Therefore, the current study focuses on formulating TA in the form of ocular inserts, with PEO and Soluplus® as polymers, while using the melt-cast method and evaluating their in vitro and in vivo performance.
2. Materials and Methods
2.1. Chemicals
PEO (PEO N-10) and Soluplus® were kind gift samples from Dow chemical company (Midland, MI, USA) and Badische Anilin- und Soda-Fabrik (BASF) (Research Triangle Park, NC, USA), respectively. TA, high-performance liquid chromatography (HPLC)-grade solvents, optima grade solvents for Liquid Chromatography Mass spectroscopy (LCMS), and other analytical grade chemicals were obtained from Fisher Scientific (Hampton, NH, USA).

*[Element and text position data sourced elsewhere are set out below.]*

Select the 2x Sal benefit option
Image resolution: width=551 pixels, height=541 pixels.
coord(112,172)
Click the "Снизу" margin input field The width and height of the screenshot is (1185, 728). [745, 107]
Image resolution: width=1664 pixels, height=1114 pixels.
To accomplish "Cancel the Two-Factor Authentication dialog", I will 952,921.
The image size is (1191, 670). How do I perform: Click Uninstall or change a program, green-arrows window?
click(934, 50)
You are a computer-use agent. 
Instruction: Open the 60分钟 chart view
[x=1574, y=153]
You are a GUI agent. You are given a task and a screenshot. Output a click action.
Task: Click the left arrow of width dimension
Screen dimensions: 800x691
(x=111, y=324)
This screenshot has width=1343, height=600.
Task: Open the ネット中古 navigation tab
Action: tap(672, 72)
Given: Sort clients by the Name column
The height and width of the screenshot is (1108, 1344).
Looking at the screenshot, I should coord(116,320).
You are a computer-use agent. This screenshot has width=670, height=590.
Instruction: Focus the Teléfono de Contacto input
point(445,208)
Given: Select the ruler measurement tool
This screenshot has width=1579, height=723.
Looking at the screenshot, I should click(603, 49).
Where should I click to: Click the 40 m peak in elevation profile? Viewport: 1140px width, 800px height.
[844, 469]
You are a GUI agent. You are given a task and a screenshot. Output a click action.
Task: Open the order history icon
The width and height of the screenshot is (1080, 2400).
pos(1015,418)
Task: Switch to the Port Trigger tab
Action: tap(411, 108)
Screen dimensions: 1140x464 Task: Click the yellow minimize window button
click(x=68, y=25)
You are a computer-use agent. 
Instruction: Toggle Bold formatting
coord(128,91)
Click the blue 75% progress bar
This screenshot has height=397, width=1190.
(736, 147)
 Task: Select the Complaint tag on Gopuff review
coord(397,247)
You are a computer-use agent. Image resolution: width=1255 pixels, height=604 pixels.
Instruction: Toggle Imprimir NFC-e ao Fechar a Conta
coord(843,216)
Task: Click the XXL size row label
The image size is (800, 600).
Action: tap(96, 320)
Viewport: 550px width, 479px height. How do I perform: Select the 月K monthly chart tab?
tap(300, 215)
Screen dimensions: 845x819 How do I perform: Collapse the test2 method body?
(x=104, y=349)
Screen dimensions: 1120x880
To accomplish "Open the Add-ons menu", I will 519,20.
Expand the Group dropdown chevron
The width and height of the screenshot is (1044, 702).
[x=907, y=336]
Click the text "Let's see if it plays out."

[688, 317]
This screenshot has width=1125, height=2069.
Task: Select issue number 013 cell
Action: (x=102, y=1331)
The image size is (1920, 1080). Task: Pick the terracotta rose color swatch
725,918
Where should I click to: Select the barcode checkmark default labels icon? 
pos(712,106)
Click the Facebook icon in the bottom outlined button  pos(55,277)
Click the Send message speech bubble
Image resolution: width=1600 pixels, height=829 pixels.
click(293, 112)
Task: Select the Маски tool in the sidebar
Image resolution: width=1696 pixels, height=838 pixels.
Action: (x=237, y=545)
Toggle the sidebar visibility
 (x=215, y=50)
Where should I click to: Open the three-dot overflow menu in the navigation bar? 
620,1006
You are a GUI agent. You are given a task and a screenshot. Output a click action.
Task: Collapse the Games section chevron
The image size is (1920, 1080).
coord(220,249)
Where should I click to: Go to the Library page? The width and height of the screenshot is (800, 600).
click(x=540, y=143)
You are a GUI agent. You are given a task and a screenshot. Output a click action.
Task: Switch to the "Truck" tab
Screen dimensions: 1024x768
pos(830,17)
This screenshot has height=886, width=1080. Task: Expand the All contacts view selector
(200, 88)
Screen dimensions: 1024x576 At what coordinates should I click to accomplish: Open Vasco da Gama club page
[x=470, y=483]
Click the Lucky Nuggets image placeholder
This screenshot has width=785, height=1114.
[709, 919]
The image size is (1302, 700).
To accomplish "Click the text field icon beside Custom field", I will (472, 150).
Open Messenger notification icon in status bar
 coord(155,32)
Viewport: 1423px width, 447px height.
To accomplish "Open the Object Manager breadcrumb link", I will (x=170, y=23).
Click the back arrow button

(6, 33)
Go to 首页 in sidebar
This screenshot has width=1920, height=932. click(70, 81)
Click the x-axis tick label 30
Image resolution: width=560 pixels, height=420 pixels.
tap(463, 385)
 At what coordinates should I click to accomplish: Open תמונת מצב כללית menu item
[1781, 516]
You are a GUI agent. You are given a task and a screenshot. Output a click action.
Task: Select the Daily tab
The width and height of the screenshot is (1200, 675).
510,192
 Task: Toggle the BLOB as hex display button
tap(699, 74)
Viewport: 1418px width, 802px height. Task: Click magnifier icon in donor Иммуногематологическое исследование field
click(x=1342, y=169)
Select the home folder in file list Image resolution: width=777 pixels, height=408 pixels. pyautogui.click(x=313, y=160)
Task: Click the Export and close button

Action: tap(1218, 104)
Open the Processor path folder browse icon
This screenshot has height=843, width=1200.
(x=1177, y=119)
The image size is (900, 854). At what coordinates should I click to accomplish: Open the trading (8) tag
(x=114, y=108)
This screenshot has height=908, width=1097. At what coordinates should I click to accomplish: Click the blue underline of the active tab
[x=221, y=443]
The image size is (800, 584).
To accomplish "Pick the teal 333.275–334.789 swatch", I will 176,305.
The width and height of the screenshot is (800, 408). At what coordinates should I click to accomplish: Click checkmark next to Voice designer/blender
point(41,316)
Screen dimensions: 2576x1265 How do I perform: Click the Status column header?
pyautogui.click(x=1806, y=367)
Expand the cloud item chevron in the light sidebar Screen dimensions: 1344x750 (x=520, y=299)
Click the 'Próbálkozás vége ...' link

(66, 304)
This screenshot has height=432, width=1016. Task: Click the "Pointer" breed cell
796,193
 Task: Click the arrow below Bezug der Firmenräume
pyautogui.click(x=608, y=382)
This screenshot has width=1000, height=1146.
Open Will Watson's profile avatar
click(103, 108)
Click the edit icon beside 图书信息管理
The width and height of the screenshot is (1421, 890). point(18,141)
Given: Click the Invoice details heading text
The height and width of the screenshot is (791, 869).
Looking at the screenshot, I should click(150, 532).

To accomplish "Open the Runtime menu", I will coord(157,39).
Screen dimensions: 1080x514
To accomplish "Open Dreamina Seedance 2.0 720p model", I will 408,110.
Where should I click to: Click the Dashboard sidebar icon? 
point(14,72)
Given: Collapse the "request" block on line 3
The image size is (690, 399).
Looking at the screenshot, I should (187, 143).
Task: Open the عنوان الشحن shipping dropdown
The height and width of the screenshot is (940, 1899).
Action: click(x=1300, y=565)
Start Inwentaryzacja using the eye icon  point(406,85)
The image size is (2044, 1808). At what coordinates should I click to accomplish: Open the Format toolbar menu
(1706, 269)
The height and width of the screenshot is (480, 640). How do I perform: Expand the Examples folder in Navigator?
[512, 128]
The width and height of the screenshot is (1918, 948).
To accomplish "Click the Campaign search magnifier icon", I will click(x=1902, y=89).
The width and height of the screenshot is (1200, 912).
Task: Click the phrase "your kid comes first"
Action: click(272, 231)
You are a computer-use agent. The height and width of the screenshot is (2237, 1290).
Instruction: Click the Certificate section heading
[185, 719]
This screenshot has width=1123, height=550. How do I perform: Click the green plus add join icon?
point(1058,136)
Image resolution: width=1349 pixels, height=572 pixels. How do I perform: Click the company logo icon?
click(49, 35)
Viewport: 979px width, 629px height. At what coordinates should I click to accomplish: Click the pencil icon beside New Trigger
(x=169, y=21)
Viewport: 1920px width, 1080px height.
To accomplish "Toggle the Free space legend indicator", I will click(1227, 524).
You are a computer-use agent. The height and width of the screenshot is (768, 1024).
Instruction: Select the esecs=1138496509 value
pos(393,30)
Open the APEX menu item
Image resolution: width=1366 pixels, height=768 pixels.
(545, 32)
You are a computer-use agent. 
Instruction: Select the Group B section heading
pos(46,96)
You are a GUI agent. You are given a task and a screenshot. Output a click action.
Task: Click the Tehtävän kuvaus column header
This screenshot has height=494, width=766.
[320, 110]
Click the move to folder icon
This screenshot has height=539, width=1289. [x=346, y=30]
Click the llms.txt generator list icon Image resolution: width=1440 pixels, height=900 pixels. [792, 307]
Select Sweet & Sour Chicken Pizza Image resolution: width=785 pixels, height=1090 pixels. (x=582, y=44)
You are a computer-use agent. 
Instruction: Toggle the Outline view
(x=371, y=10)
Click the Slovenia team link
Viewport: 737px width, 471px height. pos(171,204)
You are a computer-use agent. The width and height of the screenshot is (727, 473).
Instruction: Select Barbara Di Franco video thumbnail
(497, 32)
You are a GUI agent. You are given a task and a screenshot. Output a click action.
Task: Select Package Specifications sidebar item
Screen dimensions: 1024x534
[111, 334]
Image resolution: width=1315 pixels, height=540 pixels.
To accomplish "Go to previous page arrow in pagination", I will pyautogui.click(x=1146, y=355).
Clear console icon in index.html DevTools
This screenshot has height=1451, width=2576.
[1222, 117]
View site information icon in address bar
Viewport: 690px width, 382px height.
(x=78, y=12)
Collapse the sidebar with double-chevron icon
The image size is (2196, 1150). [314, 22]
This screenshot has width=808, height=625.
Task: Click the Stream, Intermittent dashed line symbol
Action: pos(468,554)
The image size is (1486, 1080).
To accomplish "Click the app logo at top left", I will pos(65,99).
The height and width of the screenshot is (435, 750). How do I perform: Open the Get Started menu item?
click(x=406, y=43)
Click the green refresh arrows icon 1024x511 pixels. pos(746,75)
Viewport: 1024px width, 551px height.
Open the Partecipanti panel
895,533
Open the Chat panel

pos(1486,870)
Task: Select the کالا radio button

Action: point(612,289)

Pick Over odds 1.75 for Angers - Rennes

2.2. Animals and Animal Ocular Tissues
Whole eye globes were procured from Pel-Freez Biologicals (Rogers, AR, USA). For the in vivo studies, male albino New Zealand rabbits were ordered from Envigo (Indianapolis, IN, USA). The in vivo drug distribution studies were accomplished in accordance with the University of Mississippi Institutional Animal Care and Use Committee approved protocol (17-018).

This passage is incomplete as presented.